The progression or regression of left ventricular dysfunction (LVD) is automatically evaluated by a pacemaker or other implantable
cardiac stimulation device by tracking changes in the resting sinus rate of the patient in which the device is implanted. The resting sinus rate is detected by first determining whether the patient is in a state of profound rest, such as sleep, then measuring the actual sinus rate during profound rest. Profound rest may be detected by using an activity variance sensor. An increase in the profound rest sinus rate over a period of several months indicates progression of LVD; whereas a decrease indicates regression. Appropriate LVD
diagnostic information is recorded for subsequent review by a physician. Based on the progression or regression of LVD, the physician may then modify LVD
drug therapy administered to the patient or may adjust
control parameters of the pacemaker, such as overdrive pacing
control parameters or
control parameters affecting
heart contractility via post-extrasystolic potentiation.
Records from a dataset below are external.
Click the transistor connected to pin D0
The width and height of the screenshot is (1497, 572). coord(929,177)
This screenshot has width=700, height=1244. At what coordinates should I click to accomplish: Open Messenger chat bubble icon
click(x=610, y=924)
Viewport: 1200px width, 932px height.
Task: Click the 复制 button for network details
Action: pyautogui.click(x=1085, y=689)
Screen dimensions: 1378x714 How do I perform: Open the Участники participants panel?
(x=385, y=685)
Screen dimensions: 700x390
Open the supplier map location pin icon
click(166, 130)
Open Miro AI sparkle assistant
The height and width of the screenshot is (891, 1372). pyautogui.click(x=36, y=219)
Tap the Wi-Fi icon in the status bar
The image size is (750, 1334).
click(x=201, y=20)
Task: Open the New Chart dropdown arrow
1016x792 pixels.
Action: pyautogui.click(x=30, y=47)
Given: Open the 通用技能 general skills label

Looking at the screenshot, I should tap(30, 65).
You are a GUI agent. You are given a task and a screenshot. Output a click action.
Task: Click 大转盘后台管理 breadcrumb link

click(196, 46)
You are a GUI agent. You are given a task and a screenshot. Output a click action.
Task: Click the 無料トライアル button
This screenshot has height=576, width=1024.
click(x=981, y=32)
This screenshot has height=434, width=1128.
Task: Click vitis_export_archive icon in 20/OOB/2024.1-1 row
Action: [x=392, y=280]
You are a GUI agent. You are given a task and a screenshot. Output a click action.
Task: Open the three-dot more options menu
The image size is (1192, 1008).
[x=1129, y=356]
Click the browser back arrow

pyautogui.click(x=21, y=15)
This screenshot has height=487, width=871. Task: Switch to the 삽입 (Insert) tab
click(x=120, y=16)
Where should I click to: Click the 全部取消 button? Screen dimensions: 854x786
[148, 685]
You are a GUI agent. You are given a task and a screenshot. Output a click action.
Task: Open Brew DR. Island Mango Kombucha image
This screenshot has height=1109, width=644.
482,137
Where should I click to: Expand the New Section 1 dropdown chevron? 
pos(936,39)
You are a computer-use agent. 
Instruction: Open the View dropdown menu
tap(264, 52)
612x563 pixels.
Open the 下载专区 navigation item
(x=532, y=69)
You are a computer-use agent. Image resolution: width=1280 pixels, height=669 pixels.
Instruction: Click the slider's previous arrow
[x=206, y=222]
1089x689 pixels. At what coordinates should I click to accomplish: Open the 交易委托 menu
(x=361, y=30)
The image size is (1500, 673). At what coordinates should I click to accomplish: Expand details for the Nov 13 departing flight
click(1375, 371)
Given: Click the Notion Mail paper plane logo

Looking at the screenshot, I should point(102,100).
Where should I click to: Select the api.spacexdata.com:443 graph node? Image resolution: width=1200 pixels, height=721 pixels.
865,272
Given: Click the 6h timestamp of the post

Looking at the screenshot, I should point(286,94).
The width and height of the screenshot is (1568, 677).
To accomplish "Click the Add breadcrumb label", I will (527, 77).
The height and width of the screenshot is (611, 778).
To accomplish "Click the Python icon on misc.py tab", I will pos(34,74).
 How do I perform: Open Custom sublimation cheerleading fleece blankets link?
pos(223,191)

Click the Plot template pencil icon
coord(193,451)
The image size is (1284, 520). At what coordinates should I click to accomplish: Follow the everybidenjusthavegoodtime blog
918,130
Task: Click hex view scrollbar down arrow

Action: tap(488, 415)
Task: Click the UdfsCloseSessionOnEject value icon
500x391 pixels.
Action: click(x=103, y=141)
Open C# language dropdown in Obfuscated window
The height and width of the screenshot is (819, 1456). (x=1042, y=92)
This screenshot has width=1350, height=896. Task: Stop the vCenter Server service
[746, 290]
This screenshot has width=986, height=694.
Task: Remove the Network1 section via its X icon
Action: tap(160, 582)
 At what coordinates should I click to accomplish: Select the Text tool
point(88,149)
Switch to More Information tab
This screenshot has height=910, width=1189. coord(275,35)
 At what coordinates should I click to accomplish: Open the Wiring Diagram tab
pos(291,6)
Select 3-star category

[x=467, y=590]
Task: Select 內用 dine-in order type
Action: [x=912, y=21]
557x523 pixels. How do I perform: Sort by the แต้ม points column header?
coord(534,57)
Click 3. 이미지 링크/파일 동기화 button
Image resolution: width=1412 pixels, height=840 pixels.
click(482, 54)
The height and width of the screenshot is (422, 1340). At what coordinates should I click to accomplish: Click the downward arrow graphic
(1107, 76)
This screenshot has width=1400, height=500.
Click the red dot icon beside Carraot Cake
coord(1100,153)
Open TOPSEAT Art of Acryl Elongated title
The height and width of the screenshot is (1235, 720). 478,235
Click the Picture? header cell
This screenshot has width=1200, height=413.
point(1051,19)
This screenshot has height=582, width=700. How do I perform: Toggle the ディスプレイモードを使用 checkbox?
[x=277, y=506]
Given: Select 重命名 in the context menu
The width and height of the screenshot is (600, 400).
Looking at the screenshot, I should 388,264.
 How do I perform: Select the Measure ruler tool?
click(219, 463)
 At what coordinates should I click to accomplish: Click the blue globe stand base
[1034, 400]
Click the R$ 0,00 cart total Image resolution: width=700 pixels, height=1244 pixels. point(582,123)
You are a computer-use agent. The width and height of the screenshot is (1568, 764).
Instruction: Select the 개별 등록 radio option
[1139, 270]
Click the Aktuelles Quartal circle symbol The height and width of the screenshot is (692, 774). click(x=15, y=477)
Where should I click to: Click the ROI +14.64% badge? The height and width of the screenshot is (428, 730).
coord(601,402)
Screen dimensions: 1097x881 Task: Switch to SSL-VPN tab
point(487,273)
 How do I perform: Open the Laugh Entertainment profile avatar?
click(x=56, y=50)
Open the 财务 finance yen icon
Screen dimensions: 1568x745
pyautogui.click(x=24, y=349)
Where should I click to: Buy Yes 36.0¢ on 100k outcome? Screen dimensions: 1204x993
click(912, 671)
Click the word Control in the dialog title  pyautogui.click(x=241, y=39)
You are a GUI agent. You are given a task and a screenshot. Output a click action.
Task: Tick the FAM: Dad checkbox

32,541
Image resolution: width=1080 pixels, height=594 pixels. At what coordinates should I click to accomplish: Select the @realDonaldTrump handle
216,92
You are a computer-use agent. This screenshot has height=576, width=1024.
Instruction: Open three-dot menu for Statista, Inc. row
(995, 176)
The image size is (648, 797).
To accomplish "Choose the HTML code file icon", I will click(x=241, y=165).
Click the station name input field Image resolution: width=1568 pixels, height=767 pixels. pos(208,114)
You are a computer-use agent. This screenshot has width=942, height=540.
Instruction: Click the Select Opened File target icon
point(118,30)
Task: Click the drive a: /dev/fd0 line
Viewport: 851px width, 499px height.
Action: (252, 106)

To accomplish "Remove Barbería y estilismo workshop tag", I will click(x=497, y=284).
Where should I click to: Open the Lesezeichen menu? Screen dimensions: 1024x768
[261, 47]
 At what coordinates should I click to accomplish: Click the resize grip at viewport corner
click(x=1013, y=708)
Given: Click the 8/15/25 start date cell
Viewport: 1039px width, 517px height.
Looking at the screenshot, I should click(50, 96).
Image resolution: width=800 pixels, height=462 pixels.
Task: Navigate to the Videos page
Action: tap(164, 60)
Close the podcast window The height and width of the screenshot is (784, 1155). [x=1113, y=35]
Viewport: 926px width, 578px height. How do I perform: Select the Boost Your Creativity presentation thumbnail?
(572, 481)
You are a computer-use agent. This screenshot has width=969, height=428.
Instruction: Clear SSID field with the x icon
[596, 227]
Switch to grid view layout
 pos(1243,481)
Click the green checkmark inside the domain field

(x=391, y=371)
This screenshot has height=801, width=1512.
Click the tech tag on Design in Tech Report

If a
drug pump is implanted within the patient for automatically delivering LVD
drug therapy, the pacemaker controls the drug pump in view of any detected progression or regression of LVD. The technique may also be used to verify the
efficacy of LVD drug therapy administered to the patient, whether delivered via an implanted drug pump or otherwise.
Processing may be primarily performed within the
implanted device itself or with an external
programmer in communication with the
implanted device. Activity state-based LVD tracking techniques are also set forth.